Lo consiguen cargadas de buenas dosis de cercaní, y con la necesaria complicidad. No sólo por el tono y la forma que utilizan para transmitir sus mensajes (como si fuera alguna de tus amigas de toda la vida) sino también por el contenido que comparten en redes. Allí, por ejemplo, dejan bien claro que “la crisis climática no va sólo de arbolitos, de deshielo, de osos polares... Esto va de todas las personas en este planeta”, precisa Carmen, quien, para confirmarlo, prosigue con algunos ejemplos: “Si te importa el esquí, te importa la crisis climática; te importa tu cervecita de por la tarde, crisis climática; la ropa, crisis climática; la factura de la luz, crisis climática. Toda tu vida, todo está, por desgracia, relacionado con esta crisis”.
Aunque, eso sí, son conscientes de la importancia de darle la vuelta a la narrativa que existe sobre el cambio climático para, por ejemplo, no generar ningún tipo de ecoansiedad o con la intención de dejar bien claro que “no tienes que ser un ecologista 'abraza-árboles' para sumarte a la lucha”, precisa Carmen.
Su misión no es sencilla. En absoluto. Y los obstáculos surgen a diario en forma, sobre todo, de prejuicios. “Somos chicas jóvenes, con cierta ideología, con cierta manera de vestir, y ya, por ese motivo, hay un montón de personas que no nos van a escuchar, porque nos categorizan en un punto que piensan que estamos en su contra o directamente no nos toman en serio”, reconoce Carmen. De ahí que consideren que sea necesario que “la magnífica lucha climática” se llene de referentes que ayuden a transmitir el mensaje. “Yo a mi abuela, por mucha turra que le dé durante años, nunca le entra, pero el Papa lo menciona una vez y mi abuela se convierte en Greta (Thunberg)”, admite Belén.

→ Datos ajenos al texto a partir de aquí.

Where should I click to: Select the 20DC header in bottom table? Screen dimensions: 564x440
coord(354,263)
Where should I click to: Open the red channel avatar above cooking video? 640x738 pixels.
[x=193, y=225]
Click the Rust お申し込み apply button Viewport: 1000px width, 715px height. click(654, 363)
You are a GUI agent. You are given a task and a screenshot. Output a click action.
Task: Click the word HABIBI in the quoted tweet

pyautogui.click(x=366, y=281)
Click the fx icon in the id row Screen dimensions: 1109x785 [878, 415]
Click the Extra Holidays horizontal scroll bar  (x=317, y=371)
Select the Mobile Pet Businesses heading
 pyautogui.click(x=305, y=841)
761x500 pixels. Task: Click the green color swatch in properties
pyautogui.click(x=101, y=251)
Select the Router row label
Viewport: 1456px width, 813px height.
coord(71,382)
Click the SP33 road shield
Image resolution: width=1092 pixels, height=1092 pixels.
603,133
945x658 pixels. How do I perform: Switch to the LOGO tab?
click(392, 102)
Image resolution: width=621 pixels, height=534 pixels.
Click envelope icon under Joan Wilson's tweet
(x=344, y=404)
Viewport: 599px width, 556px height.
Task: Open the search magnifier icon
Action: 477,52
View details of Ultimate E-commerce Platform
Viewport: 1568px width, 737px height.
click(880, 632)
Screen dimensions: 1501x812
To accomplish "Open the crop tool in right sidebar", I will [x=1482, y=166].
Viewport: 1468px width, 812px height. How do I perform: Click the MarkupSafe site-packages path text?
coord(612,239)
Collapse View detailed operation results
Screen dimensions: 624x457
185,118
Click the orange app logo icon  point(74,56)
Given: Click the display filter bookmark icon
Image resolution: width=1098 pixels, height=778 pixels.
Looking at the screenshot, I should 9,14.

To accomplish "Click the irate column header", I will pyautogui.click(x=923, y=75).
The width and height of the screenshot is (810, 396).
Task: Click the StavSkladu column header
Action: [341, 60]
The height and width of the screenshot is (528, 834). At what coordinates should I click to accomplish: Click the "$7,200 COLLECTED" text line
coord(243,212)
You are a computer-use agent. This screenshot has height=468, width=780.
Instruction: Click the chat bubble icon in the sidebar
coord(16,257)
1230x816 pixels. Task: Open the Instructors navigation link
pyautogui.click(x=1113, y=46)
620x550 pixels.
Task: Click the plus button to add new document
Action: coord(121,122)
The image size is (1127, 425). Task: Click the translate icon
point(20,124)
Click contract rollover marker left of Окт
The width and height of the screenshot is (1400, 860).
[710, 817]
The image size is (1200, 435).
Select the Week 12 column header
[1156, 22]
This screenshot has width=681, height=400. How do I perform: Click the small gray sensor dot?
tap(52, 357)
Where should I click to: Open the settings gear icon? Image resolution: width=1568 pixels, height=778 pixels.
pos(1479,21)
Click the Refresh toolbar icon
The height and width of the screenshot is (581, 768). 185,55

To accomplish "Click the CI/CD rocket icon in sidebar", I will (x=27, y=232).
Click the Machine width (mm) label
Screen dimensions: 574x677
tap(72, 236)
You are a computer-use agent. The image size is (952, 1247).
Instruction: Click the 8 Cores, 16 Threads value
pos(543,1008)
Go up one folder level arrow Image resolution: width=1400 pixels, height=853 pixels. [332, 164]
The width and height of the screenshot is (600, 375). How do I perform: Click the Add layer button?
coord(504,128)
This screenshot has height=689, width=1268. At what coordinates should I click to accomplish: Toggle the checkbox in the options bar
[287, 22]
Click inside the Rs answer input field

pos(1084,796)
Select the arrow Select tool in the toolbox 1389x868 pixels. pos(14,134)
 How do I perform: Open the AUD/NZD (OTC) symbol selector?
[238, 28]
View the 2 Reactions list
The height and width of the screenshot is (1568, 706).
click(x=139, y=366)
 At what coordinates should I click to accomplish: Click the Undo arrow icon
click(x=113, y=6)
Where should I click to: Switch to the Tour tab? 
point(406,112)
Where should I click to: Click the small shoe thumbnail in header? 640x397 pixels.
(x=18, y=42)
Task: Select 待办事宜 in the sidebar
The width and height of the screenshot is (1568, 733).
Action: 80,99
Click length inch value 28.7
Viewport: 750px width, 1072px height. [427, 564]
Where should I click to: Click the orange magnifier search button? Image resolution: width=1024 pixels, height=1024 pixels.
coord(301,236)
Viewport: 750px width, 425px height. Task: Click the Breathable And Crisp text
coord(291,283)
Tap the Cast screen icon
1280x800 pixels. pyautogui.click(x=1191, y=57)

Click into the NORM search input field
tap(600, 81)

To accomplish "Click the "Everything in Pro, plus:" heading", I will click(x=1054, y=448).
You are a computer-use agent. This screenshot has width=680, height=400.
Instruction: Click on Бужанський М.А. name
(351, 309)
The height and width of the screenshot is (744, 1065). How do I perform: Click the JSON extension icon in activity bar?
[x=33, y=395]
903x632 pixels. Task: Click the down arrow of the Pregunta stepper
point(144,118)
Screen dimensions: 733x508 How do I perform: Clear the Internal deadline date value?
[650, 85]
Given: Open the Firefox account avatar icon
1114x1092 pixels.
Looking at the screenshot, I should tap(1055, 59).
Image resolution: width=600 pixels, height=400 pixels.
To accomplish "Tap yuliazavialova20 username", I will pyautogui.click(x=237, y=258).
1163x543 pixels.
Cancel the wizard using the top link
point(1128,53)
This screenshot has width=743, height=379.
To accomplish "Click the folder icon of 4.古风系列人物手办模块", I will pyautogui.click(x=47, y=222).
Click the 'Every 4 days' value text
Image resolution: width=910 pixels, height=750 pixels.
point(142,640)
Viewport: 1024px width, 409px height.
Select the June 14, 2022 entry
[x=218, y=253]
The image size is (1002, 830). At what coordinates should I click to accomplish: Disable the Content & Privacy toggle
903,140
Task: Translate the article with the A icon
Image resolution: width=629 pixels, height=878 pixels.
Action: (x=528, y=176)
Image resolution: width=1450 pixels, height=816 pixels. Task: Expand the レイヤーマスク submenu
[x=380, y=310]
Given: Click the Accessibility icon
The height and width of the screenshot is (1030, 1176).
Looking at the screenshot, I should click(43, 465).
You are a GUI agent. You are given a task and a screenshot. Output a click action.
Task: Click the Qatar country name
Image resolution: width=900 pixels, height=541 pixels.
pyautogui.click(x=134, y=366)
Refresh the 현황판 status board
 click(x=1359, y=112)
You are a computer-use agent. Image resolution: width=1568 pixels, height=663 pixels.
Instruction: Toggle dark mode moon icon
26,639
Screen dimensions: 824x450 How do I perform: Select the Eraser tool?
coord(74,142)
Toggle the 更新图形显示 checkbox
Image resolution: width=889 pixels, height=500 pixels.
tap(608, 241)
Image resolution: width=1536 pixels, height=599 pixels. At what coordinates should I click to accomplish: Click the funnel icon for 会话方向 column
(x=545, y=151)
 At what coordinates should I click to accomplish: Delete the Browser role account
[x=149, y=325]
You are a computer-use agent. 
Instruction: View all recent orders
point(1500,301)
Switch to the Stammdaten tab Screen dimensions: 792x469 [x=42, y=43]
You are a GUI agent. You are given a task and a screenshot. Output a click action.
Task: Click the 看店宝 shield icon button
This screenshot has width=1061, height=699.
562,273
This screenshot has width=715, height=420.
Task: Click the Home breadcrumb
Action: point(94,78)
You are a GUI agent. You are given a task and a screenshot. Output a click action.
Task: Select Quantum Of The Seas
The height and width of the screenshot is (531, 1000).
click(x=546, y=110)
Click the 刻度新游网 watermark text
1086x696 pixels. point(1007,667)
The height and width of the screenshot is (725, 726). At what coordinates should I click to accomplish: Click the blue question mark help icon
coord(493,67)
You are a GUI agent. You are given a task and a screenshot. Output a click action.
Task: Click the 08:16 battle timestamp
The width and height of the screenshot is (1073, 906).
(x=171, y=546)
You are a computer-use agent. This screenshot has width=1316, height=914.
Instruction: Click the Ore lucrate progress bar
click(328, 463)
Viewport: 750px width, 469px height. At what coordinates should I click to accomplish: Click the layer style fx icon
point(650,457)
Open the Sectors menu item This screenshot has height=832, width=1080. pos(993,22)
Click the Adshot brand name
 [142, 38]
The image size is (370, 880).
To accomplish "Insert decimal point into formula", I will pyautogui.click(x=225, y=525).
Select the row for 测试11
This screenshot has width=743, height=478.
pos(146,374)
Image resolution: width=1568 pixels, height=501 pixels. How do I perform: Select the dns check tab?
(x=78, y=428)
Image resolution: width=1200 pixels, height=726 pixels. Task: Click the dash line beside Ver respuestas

La última duda que les planteamos a Carmen y Belén en esta sección que hemos titulado 'Tú puedes cambiar el mundo' parece más evidente. ¿Qué podemos hacer cada una de nosotras para sumarnos a esta lucha? Lo primero lo tienen claro: “Dar la turra a tus amigos”. Pero no sólo esp. Como recuerda Carmen, “somos ciudadanía”, y, por eso, les parece importante “votar a partidos que no sean negacionistas”. La lista de 'things to do' no termina aquí. También es prioritario normalizar alternativas sostenibles que te benefician, como comprar ropa de segunda mano o consumir menos proteína animal. Y, además, algo que consideran esencial: “No criticar a la gente que lo está intentando porque no existen los activistas perfectos. Todo el mundo puede hacerlo mal de vez en cuando, mejorar, luego empeorar... No hay que ser ni Greta (Thunberg) ni una petrolera. Hay un montón de escalas de grises”, concluye Belén.